Friday, March 10, 2017

IRL : Tuam babies scandal: Evidence may be inadmissible in criminal case

Concern has been expressed that any evidence given to the Mother and Baby Homes Commission is not admissible in any future criminal proceedings.

Under section 19 of the Commissions of Investigation Act 2004, statements or documents given to the commission are inadmissible as evidence against a person in any criminal or other proceedings.

Citing the relevant section of the Act, Claire McGettrick of the Justice For Magdalenes Group called for An Garda Síochána to establish its own investigation independent of the commission.

“This investigation should look into abuse, neglect, and illegal separations of mothers and children in mother and baby homes, county homes, maternity hospitals, and through adoption agencies and similar entities,” she said. 

It comes as the Irish First Mothers group confirmed that it has written to the attorney general seeking to bring prosecutions under the Irish Genocide Act of 1973 in respect of religiously motivated grievous injuries which they suffered.

The group said its members were subject to religiously motivated, grossly criminal acts under section 2 of the Convention on the Prevention and Punishment of the Crime of Genocide adopted by the UN General Assembly.

“The attorney general could pursue prosecutions for failure to prevent genocide, for conspiracy, for incitement, and for the crime of genocide itself,” the Irish First Mothers group said in a statement.

“But we have identified no culpable parties and we leave such matters to the judgement of the attorney general’s office.”

Separately, the Magdalene Survivors Together group has called for the exhumation of all Magdalene women and children from mass graves located around the county.

Group chairman Steven O’Riordan said the Tuam scandal would not be the last relating to the treatment of women and children.

“It is a great shame that we as a society continue to deny babies, women, and children the dignity of a proper burial,” he said.

“The Tuam babies scandal is not the first and it will not be the last. This Government has a chance to do something right for the forgotten women, children, and their babies.”

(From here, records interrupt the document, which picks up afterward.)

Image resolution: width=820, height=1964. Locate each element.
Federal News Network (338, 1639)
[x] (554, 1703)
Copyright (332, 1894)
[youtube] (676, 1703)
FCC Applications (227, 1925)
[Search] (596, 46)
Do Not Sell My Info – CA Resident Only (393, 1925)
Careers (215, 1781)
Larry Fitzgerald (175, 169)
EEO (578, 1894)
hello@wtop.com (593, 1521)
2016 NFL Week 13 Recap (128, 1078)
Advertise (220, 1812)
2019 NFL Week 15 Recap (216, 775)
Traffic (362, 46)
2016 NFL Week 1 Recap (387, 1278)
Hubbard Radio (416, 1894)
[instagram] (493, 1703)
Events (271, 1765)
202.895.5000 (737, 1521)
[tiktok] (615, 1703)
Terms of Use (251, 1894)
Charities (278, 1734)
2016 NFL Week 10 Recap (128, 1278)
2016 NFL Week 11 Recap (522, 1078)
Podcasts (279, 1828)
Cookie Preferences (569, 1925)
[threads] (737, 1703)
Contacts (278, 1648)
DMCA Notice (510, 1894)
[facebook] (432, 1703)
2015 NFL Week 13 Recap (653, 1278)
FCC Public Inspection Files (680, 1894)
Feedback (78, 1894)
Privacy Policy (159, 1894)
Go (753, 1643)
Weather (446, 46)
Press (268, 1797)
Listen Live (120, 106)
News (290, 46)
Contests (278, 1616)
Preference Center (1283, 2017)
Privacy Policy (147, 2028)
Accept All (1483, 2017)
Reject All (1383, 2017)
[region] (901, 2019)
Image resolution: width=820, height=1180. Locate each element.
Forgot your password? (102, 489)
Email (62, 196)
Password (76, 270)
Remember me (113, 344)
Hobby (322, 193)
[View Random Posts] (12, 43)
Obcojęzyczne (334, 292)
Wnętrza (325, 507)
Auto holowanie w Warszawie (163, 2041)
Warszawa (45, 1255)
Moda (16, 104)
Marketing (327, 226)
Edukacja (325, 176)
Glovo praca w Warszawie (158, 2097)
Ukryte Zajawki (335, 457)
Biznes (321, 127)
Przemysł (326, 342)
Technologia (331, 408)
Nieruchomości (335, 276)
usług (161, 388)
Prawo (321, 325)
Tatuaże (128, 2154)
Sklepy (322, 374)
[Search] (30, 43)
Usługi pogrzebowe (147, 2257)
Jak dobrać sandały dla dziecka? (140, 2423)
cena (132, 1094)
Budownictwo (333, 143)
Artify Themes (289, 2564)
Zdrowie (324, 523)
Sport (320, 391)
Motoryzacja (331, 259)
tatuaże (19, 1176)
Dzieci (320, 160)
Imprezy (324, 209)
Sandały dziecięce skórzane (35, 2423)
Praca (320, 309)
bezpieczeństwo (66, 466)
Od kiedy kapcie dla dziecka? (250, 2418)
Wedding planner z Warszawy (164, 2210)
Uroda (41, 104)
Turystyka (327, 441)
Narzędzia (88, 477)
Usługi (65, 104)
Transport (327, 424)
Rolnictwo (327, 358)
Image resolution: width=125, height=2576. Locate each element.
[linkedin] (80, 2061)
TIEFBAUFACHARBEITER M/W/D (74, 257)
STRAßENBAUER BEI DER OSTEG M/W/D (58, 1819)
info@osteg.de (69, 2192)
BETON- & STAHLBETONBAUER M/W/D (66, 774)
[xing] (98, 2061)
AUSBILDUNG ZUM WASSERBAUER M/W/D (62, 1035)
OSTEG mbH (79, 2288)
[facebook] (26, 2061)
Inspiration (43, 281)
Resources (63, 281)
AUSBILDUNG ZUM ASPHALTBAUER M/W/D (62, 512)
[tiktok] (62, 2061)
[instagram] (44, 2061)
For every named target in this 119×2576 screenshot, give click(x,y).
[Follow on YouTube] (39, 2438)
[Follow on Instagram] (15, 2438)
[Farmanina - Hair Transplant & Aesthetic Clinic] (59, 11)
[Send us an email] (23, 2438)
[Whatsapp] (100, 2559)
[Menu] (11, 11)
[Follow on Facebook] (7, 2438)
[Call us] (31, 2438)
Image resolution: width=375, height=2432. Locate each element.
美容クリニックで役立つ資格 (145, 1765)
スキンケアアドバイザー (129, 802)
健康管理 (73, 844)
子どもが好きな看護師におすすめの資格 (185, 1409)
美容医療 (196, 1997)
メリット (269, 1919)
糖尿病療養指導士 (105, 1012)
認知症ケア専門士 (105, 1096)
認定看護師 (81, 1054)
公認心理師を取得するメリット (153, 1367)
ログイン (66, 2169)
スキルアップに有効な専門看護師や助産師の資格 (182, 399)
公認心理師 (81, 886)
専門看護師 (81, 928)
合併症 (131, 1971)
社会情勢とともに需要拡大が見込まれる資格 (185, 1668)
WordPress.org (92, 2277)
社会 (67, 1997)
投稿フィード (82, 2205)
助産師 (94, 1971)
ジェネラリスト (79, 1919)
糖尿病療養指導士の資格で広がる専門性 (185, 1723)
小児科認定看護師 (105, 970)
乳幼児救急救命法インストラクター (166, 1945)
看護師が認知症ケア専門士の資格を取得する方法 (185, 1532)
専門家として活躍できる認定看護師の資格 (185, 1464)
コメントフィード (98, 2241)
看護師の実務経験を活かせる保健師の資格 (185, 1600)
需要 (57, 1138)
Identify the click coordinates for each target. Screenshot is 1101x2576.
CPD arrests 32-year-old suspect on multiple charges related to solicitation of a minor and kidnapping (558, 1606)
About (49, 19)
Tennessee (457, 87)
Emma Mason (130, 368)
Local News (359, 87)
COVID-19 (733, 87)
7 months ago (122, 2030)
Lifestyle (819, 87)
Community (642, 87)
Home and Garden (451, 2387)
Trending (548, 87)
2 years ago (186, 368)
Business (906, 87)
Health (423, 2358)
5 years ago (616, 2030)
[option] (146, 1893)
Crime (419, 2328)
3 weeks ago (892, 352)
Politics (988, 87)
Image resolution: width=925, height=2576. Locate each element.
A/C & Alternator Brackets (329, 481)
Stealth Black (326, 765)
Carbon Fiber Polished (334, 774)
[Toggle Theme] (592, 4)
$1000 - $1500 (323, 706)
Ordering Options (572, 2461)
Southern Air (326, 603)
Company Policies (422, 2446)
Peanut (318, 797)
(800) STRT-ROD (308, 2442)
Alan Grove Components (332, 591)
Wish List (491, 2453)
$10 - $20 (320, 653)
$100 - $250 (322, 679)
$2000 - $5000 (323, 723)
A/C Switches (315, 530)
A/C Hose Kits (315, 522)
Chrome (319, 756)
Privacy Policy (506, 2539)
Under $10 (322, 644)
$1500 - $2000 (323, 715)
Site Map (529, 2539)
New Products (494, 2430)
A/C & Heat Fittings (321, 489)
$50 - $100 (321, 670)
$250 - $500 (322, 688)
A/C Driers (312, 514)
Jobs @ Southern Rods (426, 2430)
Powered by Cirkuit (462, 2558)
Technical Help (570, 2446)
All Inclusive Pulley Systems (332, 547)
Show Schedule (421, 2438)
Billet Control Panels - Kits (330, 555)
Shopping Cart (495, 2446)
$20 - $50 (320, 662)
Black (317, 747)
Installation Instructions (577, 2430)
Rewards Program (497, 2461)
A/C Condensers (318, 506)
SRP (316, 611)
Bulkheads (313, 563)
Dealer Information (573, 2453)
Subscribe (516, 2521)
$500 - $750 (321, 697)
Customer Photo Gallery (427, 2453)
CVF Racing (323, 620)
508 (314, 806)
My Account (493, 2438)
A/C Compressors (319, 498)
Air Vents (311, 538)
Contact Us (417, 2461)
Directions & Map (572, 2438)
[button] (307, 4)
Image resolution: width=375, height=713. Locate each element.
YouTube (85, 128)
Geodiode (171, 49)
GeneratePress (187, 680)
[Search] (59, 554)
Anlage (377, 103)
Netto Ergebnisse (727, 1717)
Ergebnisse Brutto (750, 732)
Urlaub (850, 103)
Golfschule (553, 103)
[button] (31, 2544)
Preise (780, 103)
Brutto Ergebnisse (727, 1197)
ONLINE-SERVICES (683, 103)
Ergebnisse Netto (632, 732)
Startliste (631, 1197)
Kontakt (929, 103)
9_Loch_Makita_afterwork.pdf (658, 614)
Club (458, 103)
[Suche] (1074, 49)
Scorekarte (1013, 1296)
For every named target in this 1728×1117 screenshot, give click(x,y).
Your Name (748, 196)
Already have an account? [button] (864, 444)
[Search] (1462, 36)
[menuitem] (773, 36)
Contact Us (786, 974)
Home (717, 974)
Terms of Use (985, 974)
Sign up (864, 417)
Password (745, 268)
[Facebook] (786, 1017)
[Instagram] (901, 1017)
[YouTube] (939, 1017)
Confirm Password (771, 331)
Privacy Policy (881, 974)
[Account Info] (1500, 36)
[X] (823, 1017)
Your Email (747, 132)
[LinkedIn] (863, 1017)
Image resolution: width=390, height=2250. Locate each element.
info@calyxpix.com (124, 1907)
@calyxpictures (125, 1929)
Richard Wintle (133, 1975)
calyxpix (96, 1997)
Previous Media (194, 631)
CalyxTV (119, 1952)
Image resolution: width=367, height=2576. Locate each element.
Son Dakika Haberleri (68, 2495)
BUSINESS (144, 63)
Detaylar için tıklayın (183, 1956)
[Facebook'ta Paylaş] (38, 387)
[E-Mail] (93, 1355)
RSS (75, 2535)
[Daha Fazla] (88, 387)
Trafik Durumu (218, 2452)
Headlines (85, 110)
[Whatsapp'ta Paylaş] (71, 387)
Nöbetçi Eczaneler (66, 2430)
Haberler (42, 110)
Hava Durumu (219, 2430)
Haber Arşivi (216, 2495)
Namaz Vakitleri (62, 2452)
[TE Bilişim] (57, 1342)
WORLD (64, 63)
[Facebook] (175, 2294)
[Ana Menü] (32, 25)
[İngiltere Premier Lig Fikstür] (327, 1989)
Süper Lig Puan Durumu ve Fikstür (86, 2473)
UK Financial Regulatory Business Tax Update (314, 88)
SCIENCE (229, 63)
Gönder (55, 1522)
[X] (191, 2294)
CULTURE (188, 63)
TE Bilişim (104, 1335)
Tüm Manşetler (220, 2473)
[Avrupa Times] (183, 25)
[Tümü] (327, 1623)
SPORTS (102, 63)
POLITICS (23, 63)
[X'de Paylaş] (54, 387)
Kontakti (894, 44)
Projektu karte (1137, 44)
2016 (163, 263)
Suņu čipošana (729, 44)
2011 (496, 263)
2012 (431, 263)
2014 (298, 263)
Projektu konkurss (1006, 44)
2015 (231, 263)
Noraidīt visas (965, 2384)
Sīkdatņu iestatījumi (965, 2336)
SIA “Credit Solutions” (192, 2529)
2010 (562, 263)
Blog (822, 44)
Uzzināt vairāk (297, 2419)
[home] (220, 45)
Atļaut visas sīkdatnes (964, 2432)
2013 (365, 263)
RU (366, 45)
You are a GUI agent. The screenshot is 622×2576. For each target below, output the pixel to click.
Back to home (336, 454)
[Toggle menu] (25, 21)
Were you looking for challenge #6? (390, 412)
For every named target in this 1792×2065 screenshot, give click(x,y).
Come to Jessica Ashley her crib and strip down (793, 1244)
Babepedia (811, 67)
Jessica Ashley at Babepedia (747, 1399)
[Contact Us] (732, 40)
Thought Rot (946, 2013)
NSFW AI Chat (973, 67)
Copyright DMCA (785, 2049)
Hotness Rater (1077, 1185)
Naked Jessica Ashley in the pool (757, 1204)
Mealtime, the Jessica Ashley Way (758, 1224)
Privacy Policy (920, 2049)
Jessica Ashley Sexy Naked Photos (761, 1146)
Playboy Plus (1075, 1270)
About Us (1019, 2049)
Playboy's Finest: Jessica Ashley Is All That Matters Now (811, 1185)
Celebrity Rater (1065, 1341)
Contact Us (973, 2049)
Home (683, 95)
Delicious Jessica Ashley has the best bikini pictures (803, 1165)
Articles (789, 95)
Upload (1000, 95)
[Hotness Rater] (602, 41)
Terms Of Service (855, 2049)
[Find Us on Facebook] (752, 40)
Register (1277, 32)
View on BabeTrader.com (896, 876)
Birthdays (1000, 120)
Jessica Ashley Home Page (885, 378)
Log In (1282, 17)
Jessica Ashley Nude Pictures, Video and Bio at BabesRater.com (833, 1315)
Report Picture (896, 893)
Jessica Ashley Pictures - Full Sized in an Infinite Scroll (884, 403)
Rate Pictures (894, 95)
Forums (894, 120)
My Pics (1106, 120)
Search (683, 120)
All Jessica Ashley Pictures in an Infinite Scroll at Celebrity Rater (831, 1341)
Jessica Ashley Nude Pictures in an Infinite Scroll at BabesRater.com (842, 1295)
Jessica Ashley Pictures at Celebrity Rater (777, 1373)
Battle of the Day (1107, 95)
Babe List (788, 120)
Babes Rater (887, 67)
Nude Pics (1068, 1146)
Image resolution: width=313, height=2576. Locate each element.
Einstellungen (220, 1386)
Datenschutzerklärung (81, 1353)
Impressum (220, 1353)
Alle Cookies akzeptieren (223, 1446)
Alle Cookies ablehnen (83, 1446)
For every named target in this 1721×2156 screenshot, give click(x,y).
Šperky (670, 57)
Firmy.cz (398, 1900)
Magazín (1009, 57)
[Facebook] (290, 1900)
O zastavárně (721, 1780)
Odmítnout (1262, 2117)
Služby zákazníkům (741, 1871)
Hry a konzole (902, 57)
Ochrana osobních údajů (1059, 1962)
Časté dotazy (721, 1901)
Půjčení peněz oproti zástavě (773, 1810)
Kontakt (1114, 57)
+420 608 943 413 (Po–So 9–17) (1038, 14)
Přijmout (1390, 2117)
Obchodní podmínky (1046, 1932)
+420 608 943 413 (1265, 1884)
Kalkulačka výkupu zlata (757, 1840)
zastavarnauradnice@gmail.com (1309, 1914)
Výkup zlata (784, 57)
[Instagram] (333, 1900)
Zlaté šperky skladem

Mr O’Riordan also claimed that the group made a submission in 2011 to then justice minister Alan Shatter and then environment minister John Gormley to have the issue of Magdalene mass graves investigated.

“Magdalene Survivors Together is now calling on the Irish Government to commit in an open and transparent way to fully investigating all mass graves located in institutions throughout Ireland.

“The Magdalene Survivors Together group firmly believes that if we are to lay the ghosts of the past to rest we must first acknowledge them.”

Meanwhile, People Before Profit TD Bríd Smith hit out at Finance Minister Michael Noonan for attending the opening of the Bon Secours Hospital Limerick.

“A top Government minister attending the opening of this Bon Secours hospital in Limerick today, after the revelations of the Tuam babies, is a shocking slap in the face to the victims of these mother and baby homes. 

"The Church and the State colluded to cover up these vile acts and the disgusting mistreatment of women and children,” she said.